» **WHAT IS EXPECTED**:
Copy out the lines that begin at the one containing "Click the funnel" and end after the one containing "Action: (779, 383)", without changing anything.

* Start *

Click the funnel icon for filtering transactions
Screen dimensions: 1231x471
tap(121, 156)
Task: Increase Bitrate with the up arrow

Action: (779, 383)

* End *
* Start *

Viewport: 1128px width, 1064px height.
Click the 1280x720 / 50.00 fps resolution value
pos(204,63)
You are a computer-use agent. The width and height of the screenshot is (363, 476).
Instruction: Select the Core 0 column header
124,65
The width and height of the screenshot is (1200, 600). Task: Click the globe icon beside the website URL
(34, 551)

* End *

» **RESPONSE TO THE TASK**:
Click the funnel icon for filtering transactions
Screen dimensions: 1231x471
tap(121, 156)
Task: Increase Bitrate with the up arrow

Action: (779, 383)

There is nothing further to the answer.